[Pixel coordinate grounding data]
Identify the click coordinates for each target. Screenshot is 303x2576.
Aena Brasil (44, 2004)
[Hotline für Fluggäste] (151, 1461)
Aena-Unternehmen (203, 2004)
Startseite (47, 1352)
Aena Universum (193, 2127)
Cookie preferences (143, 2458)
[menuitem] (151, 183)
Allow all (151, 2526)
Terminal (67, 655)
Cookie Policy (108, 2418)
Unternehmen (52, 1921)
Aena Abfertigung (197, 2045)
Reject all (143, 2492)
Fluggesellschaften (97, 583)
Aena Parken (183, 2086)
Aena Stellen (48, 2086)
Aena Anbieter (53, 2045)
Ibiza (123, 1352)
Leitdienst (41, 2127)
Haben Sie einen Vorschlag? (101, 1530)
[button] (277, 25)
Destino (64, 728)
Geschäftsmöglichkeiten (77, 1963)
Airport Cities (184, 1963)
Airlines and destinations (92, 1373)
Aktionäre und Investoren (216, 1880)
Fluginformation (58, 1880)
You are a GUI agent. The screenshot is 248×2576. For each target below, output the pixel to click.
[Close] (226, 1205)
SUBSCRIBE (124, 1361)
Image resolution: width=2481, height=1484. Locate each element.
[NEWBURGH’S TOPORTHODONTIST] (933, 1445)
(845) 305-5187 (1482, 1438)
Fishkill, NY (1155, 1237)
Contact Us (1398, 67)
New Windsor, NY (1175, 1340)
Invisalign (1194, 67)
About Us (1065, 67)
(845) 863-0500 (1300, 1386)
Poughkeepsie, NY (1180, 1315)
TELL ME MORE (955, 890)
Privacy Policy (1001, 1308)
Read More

#### Exercise objective:
Within the entries above, report how many lines contain the word "Aena"; the figure is all that is wanted.

#### Result of this task:
7